Não raro vemos grandes projetos implantados em município, cujos benefícios não comportam o ônus que eles causam. Projetos que teriam em regiões populosas grande impacto, mas que em pequenos municípios desfalecem em virtude de um exígio grupo a ser atendido, levando-se a questionar a real necessidade de tê-lo sido implantado.

Em municípios de grande porte, por vezes o limite no art. 212 está aquém das reais necessidades de investimentos, contudo para pequenos municípios este limite acaba gerando um inflacionamento do custo per capita por aluno, sem que realmente esteja revertendo em benefícios para a formação deste.

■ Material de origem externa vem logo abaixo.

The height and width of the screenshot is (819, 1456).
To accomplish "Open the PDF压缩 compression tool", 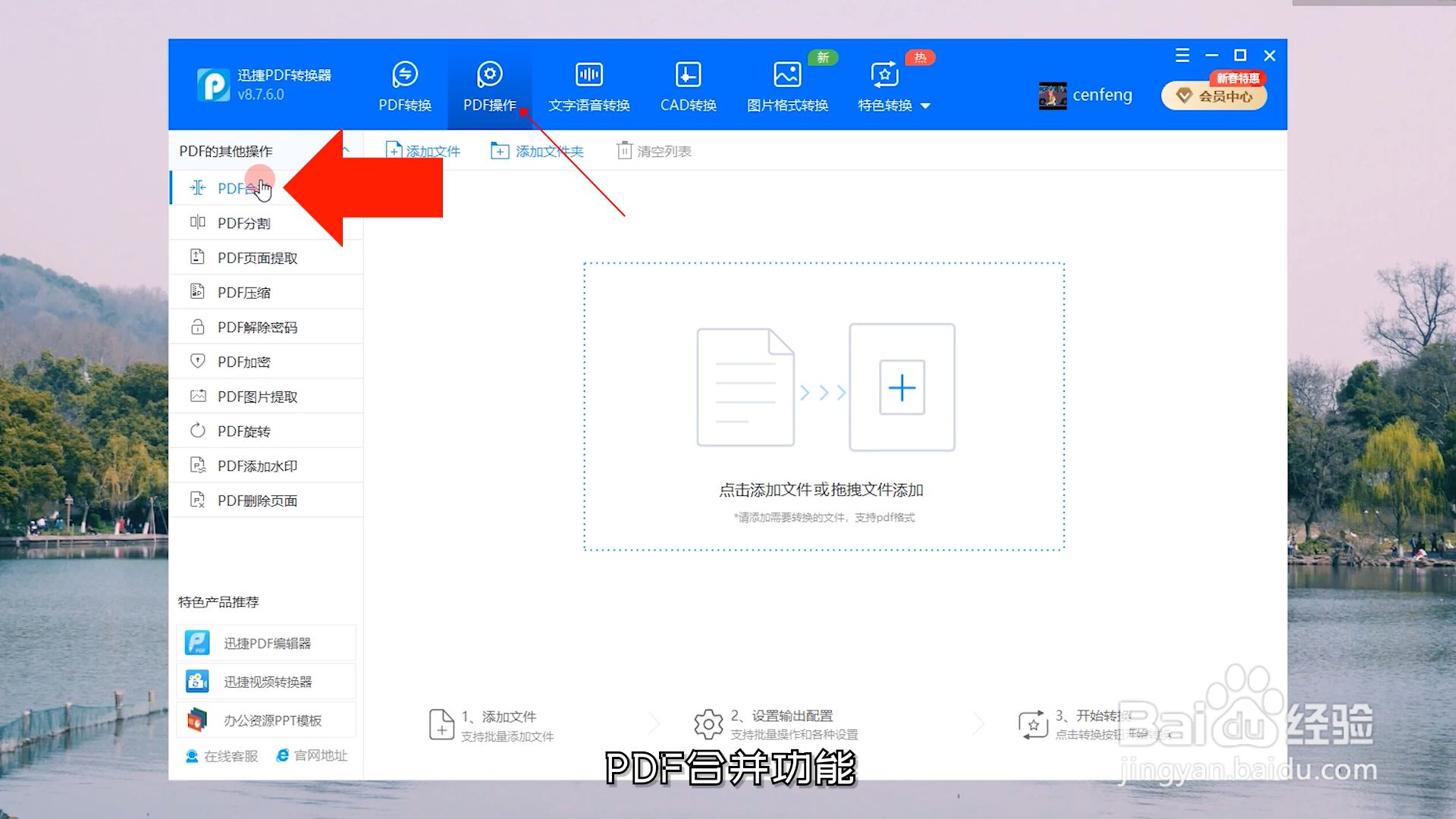I will click(x=244, y=292).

Neste sentido leciona Ubirajara Costodio, in verbis:

Do exposto até aqui, identifica-se no princípio constitucional da eficiência três idéias: prestabilidade, presteza e economicidade. Prestabilidade pois o entendimento prestado pela Administração Pública deve ser útil ao cidadão. Presteza porque os agentes públicos devem atender o cidadão com rapidez. Economicidade porquanto a satisfação do cidadão deve ser alcançada do modo menos oneroso possível ao Erário público. Tais carcaterísticas dizem respeito quer aos procedimentos (presteza, economicidade), quer aos resultados (prestabilidade), centrados na relação Administração Pública/cidadão.

Ocorre que há também outra espécie de situação a ser considerada quanto à Administração e que engloba diretamente os cidadãos. Trata-se das relações funcionais internas mantidas entre os agentes adminitrativos, sob o regime hierárquico. Nesses casos, é fundamental que os agentes que exerçam posições de chefia estabeleçam programas de qualidade de gestão, definição de metas e eficiência, enfim, critérios objetivos para cobrar de seus subordinados eficiência nas relações funcionais internas dependerá a eficiência no relacionamento Administração Pública/cidadão.

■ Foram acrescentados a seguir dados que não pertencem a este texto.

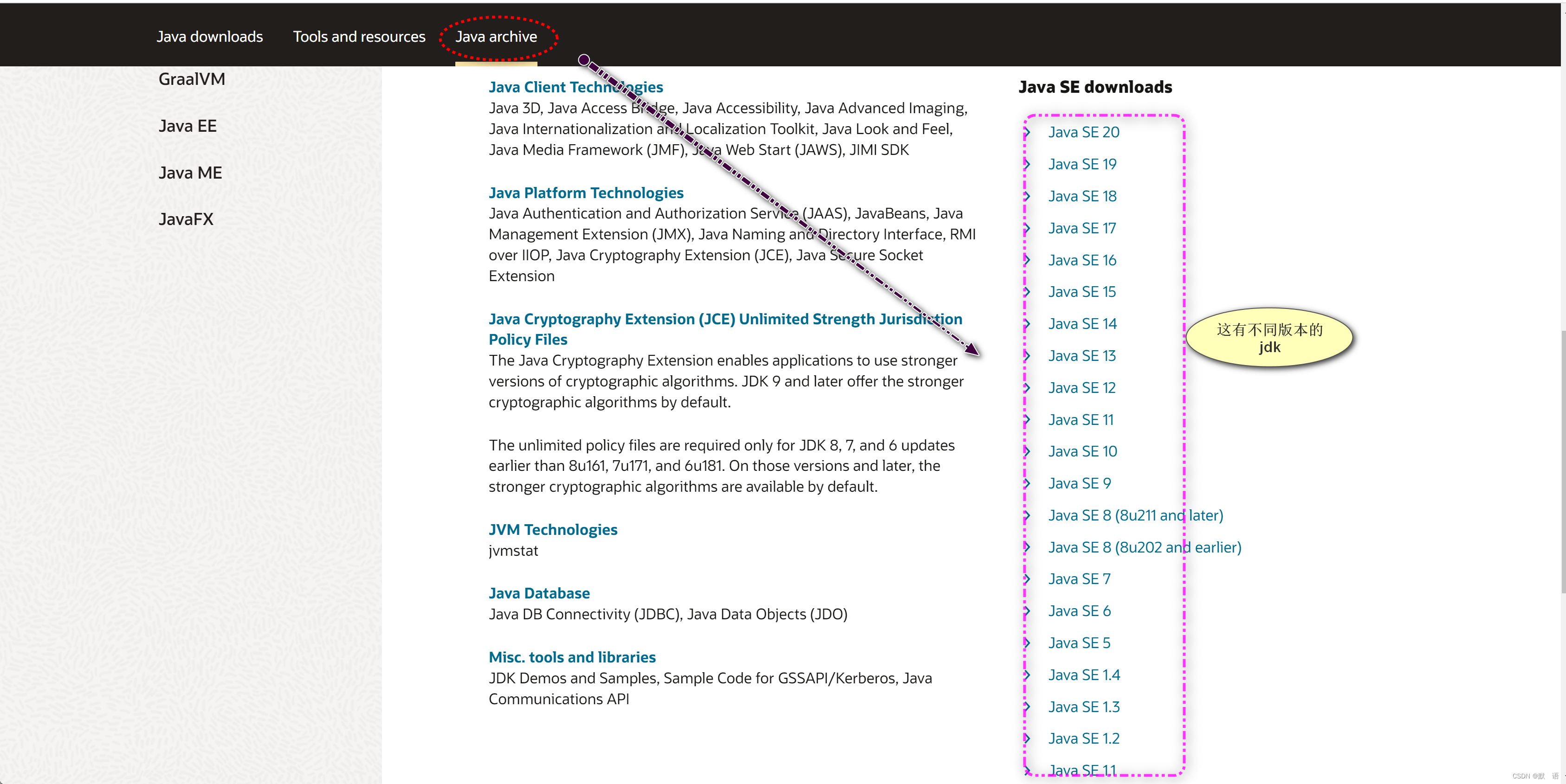Click chevron icon beside Java SE 5

(1028, 643)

Observando esses dois aspectos (interno e externo) da eficiência na Administração Pública, então, poder-se-ia enunciar o conteúdo jurídico do princípio da eficiência nos seguintes termos: a Administração Pública deve atender o cidadão na exata medida da necessidade deste com agilidade, mediante adequada organização interna e ótimo aproveitamento dos recursos disponíveis. 2(grifou-se)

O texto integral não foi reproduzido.